Materials provided ::
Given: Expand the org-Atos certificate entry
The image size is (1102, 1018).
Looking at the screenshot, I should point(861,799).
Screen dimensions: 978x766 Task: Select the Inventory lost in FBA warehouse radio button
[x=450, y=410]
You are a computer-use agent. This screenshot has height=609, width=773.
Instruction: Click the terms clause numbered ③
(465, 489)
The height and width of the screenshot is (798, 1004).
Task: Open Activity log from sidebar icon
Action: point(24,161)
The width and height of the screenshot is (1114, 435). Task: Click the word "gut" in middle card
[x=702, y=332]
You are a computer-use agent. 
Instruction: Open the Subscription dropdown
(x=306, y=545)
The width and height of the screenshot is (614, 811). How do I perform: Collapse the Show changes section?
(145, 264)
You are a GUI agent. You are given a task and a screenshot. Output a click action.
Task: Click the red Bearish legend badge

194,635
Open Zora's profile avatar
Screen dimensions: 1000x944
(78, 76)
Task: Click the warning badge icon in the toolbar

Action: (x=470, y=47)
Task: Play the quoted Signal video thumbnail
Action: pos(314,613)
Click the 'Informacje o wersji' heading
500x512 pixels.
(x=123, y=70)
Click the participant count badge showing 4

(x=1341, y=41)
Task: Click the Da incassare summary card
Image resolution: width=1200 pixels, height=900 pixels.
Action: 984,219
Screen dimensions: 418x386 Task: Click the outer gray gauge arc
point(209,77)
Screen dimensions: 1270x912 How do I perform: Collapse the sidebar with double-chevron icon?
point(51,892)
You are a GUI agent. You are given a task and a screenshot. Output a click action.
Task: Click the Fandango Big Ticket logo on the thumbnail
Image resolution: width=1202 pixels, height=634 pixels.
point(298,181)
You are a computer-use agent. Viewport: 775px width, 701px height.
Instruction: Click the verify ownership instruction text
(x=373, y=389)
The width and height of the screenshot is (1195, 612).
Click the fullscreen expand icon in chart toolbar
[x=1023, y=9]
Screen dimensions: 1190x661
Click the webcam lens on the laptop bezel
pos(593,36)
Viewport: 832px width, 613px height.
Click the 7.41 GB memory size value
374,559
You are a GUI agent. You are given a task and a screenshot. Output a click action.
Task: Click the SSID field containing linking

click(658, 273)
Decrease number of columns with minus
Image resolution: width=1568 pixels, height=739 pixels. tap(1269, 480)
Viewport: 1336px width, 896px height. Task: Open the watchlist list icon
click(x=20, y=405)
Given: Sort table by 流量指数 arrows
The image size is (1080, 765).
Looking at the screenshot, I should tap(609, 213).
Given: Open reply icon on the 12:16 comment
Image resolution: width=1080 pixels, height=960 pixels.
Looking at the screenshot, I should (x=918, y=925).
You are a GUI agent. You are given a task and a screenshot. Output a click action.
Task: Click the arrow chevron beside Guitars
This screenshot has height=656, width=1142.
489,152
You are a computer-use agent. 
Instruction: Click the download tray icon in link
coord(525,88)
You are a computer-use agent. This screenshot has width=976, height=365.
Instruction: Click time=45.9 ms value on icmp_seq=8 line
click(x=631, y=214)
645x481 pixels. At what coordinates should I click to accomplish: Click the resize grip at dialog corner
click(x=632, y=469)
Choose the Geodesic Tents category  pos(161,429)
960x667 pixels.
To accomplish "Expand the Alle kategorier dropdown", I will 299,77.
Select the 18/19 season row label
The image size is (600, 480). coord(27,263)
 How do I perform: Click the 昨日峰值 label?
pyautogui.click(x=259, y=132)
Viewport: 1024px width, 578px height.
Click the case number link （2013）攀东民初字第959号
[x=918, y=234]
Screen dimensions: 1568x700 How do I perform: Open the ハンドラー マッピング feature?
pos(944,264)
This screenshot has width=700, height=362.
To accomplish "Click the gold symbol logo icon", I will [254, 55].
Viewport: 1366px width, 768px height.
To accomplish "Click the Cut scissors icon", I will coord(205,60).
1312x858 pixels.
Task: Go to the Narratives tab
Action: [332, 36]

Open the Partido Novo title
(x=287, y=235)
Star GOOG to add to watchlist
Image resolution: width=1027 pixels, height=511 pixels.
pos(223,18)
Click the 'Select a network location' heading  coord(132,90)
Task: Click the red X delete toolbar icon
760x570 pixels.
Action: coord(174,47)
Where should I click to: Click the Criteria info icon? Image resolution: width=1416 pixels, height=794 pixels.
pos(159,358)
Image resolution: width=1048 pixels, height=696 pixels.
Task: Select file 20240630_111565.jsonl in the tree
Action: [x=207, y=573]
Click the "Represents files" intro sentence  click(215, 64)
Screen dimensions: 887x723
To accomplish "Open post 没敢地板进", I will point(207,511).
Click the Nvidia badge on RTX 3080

What you will do ::
Give every part of the material again, exactly as written.

Response box ::
Given: Expand the org-Atos certificate entry
The image size is (1102, 1018).
Looking at the screenshot, I should point(861,799).
Screen dimensions: 978x766 Task: Select the Inventory lost in FBA warehouse radio button
[x=450, y=410]
You are a computer-use agent. This screenshot has height=609, width=773.
Instruction: Click the terms clause numbered ③
(465, 489)
The height and width of the screenshot is (798, 1004).
Task: Open Activity log from sidebar icon
Action: point(24,161)
The width and height of the screenshot is (1114, 435). Task: Click the word "gut" in middle card
[x=702, y=332]
You are a computer-use agent. 
Instruction: Open the Subscription dropdown
(x=306, y=545)
The width and height of the screenshot is (614, 811). How do I perform: Collapse the Show changes section?
(145, 264)
You are a GUI agent. You are given a task and a screenshot. Output a click action.
Task: Click the red Bearish legend badge

194,635
Open Zora's profile avatar
Screen dimensions: 1000x944
(78, 76)
Task: Click the warning badge icon in the toolbar

Action: (x=470, y=47)
Task: Play the quoted Signal video thumbnail
Action: pos(314,613)
Click the 'Informacje o wersji' heading
500x512 pixels.
(x=123, y=70)
Click the participant count badge showing 4

(x=1341, y=41)
Task: Click the Da incassare summary card
Image resolution: width=1200 pixels, height=900 pixels.
Action: 984,219
Screen dimensions: 418x386 Task: Click the outer gray gauge arc
point(209,77)
Screen dimensions: 1270x912 How do I perform: Collapse the sidebar with double-chevron icon?
point(51,892)
You are a GUI agent. You are given a task and a screenshot. Output a click action.
Task: Click the Fandango Big Ticket logo on the thumbnail
Image resolution: width=1202 pixels, height=634 pixels.
point(298,181)
You are a computer-use agent. Viewport: 775px width, 701px height.
Instruction: Click the verify ownership instruction text
(x=373, y=389)
The width and height of the screenshot is (1195, 612).
Click the fullscreen expand icon in chart toolbar
[x=1023, y=9]
Screen dimensions: 1190x661
Click the webcam lens on the laptop bezel
pos(593,36)
Viewport: 832px width, 613px height.
Click the 7.41 GB memory size value
374,559
You are a GUI agent. You are given a task and a screenshot. Output a click action.
Task: Click the SSID field containing linking

click(658, 273)
Decrease number of columns with minus
Image resolution: width=1568 pixels, height=739 pixels. tap(1269, 480)
Viewport: 1336px width, 896px height. Task: Open the watchlist list icon
click(x=20, y=405)
Given: Sort table by 流量指数 arrows
The image size is (1080, 765).
Looking at the screenshot, I should tap(609, 213).
Given: Open reply icon on the 12:16 comment
Image resolution: width=1080 pixels, height=960 pixels.
Looking at the screenshot, I should (x=918, y=925).
You are a GUI agent. You are given a task and a screenshot. Output a click action.
Task: Click the arrow chevron beside Guitars
This screenshot has height=656, width=1142.
489,152
You are a computer-use agent. 
Instruction: Click the download tray icon in link
coord(525,88)
You are a computer-use agent. This screenshot has width=976, height=365.
Instruction: Click time=45.9 ms value on icmp_seq=8 line
click(x=631, y=214)
645x481 pixels. At what coordinates should I click to accomplish: Click the resize grip at dialog corner
click(x=632, y=469)
Choose the Geodesic Tents category  pos(161,429)
960x667 pixels.
To accomplish "Expand the Alle kategorier dropdown", I will 299,77.
Select the 18/19 season row label
The image size is (600, 480). coord(27,263)
 How do I perform: Click the 昨日峰值 label?
pyautogui.click(x=259, y=132)
Viewport: 1024px width, 578px height.
Click the case number link （2013）攀东民初字第959号
[x=918, y=234]
Screen dimensions: 1568x700 How do I perform: Open the ハンドラー マッピング feature?
pos(944,264)
This screenshot has width=700, height=362.
To accomplish "Click the gold symbol logo icon", I will [254, 55].
Viewport: 1366px width, 768px height.
To accomplish "Click the Cut scissors icon", I will coord(205,60).
1312x858 pixels.
Task: Go to the Narratives tab
Action: [332, 36]

Open the Partido Novo title
(x=287, y=235)
Star GOOG to add to watchlist
Image resolution: width=1027 pixels, height=511 pixels.
pos(223,18)
Click the 'Select a network location' heading  coord(132,90)
Task: Click the red X delete toolbar icon
760x570 pixels.
Action: coord(174,47)
Where should I click to: Click the Criteria info icon? Image resolution: width=1416 pixels, height=794 pixels.
pos(159,358)
Image resolution: width=1048 pixels, height=696 pixels.
Task: Select file 20240630_111565.jsonl in the tree
Action: [x=207, y=573]
Click the "Represents files" intro sentence  click(215, 64)
Screen dimensions: 887x723
To accomplish "Open post 没敢地板进", I will point(207,511).
Click the Nvidia badge on RTX 3080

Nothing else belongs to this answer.